Si tratterebbe di un errore umano quello che ci sarebbe dietro al guasto che avrebbe reso inutilizzabili circa 15 milioni di dose del vaccino anti Coronavirus prodotto da Johnson & Johnson’s che in Italia ha ricevuto l’autorizzazione dell’Aifa lo scorso 12 marzo.

Johnson & Johnson’s: 15 milioni di dosi di vaccino rovinate

A riportare l’accaduto è oltreoceano il New York Times che ha raccontato come l’errore sia avvenuto all’interno di uno stabilimento di Baltimora, nel Maryland – che produce due dei vaccini attualmente in circolazione – all’interno del quale per colpa di un “errore umano” al momento della lavorazione delle dosi del vaccino Johnson & Johnson’s sarebbero stati fusi alcuni ingredienti che avrebbero, di conseguenza, contaminato 15 milioni di dosi del vaccino ora impossibili da somministrare.

Dietro alle milioni di dosi rovinate un “errore umano

L’errore, definito “umano” dai funzionari federali che hanno indagato sul caso, ha ritardato tutto il piano di spedizione che prevedeva la partenza delle dosi del vaccino negli Stati Uniti e attualmente, sull’accaduto, starebbe indagando la Food and Drug Administration. Un errore che ha gettato nello sconforto la Johnson & Johnson’s che proprio in queste settimane, con la produzione del vaccino monodose, aveva acquisito il merito di aver drasticamente accelerato il piano vaccinale americano.

Imbarazzo per Johnson & Johnson’s, ritardi nelle spedizioni dei vaccini

Come viene reso noto sempre dal New York Times, l’impianto di Baltimora che si occupa della produzione di vaccini sia di Johnson & Johnson’s che di AstraZeneca – quest’ultimo però ancora deve ricevere l’autorizzazione per essere somministrato negli Stati Uniti – è gestito da Emergent BioSolutions. Proprio contro Emergent BioSolutions sono state mosse forti critiche a fronte dei contratti firmati.
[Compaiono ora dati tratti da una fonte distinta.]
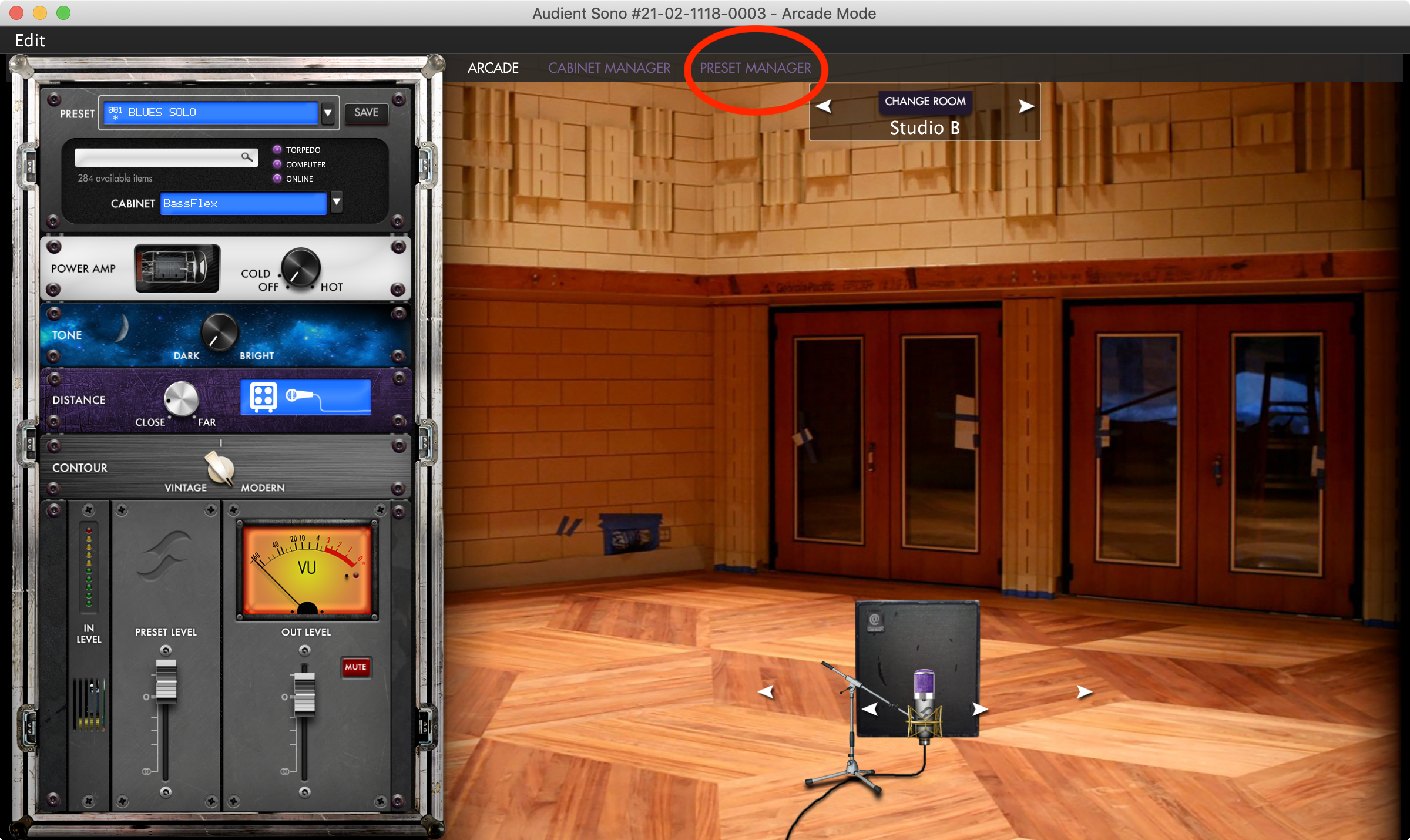Open the preset dropdown arrow
This screenshot has width=1410, height=840.
coord(328,113)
Come viene reso noto però, le dosi di vaccino Johnson & Johnson’s danneggiate nel laboratorio di Baltimora non sono quelle attualmente in consegna e che gli Stati Uniti stanno somministrando a livello nazionale, così come l’errore non riguarderebbe nemmeno tutte le dosi di vaccino che si trovano in fase di spedizione prevista per la prossima settimana. Nella fattispecie, le dosi che arriveranno la prossima settimana sono state prodotte in uno stabilimento sito nei Paesi Bassi dove tutto il procedimento in laboratorio è stato monitorato e autorizzato dagli enti federali.